Reputation: 1562
I'm working with VSCode and installed the extension: "Jest" for better jest-testing-enviroment.
In the extension's instruction I saw we get a nice intellisense support for Jest's commands.
I dont get "Jest" icon on the bottom bar, which means the ext doesnt work properly.
I still don't get the intellisense support for jest's commands
Has anyone had this issue and found a way to configure it properly ?
Upvotes: 26
Views: 60628
Reputation: 4966
TL;DR inside the root of your workspace, add a .vscode/settings.json
with "jest.rootPath"
set to "."
I encountered this issue while using vscode-jest
. It started happening because I was using multiple workspaces.
I had the following folders:
-foo
-index.ts
-bar
-index.ts
-index.test.ts
And of course, I was trying to run tests inside /bar
Unfortunately, as others have noted, my tests would misbehave.
My solution was to add a bar/.vscode/settings.json
with "jest.rootPath": "."
inside it.
Now, my folders look like this:
-foo
-index.ts
-bar
-.vscode
-settings.json
-index.ts
-index.test.ts
/bar/.vscode/settings.json
contains the following:
{
"jest.rootPath": "."
}
Upvotes: 1
Reputation: 3328
I run Windows 11 and the Jest extension for VS Code started working on installing pre-release version 6.1.0
Then I could see Jest: Run Related Tests
in the dropdown
Upvotes: 0
Reputation: 4649
After wasting lot of time and installing lots of extensions. I found out that we have to install @types/jest
as dev dependency for intellisense to make our intellisense work in VSCode.
npm i -d @types/jest
Note: If installing @type/jest doen't work, try restarting VSCode. I have also attached my package.json fo reference, so that you can match if anything else missing for Jest.
Upvotes: 0
Reputation: 71
On a fresh install of the extension, it didn't work properly for me right out of the box either. Running npm run test
on the WSL2 terminal worked, but the extension didn't.
My folder structure was
root
__tests__
__testThis__
featureA.js <-- jest tests
__andThis__
feature1.js <--
feature2.js <--
testThis.js
andThis.js
package.json
and my test script was initially "test": "jest --watchAll --maxWorkers=1",
on my package.json.
But it finally worked after doing the ff.:
"jest.rootPath": "",
jest --init
at the root of my project to create a jest.config.js. This updates the test script to "test": "jest"
-- I left this as is after.testMatch: [
"**/__tests__/**/*.[jt]s?(x)",
"**/?(*.)+(spec|test).[tj]s?(x)"
],
"jest.autoRun": "off",
Even then, not everything in the extension works perfectly (e.g. the debugger still doesn't work for me), but am able to run single tests (or all tests at once) using the extension.
Hope this helps somehow!
Upvotes: 7
Reputation: 21902
I had the same problem. I just placed a jest.config.js
at the root of my monorepo and the extension picks up. The problem, for me at least, was that it was looking for that file starting at the root path, and never finding it.
Upvotes: 4
Reputation: 5129
Highly recommend using the jest runner extension instead.
Demo:
Upvotes: 12
Reputation: 1562
Once I understood my folder structure was the reason for the extension not to work properly, I started using VSCode's Workspaces.
When using Workspaces you can have multiple projects in one folder. Each will be count as a root project. The Workspace allows you to have multiple root projects in the same folder (which actually solved my problem).
When working with Jest without setting a jest.config.js
file, you get your rootDir
to its default (which is the folder where the package.json
is in).
From what I experienced till now, vscode-jest extension is not so stable and still has some bugs. So in my case, I decided to disable it for the meanwhile.

→ Source data:

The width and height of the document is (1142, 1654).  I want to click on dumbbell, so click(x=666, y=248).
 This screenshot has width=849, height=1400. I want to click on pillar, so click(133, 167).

→ Goal of the exercise:
Using the Jest extension discussion, decide whether each statement agrees with it, answering yes or no and quoting the deciding words exactly. 1. The person asking reports that no Jest icon shows on the bottom bar. 2. One reply says the extension began working on Windows 10 after a pre-release version was installed. 3. One reply says the extension's debugger works after the described changes. The lines after the Jest extension discussion are separate material with no connection to it.

→ The completed task:
1. Yes: "I dont get "Jest" icon on the bottom bar, which means the ext doesnt work properly."
2. No: "I run Windows 11 and the Jest extension for VS Code started working on installing pre-release version 6.1.0"
3. No: "(e.g. the debugger still doesn't work for me)"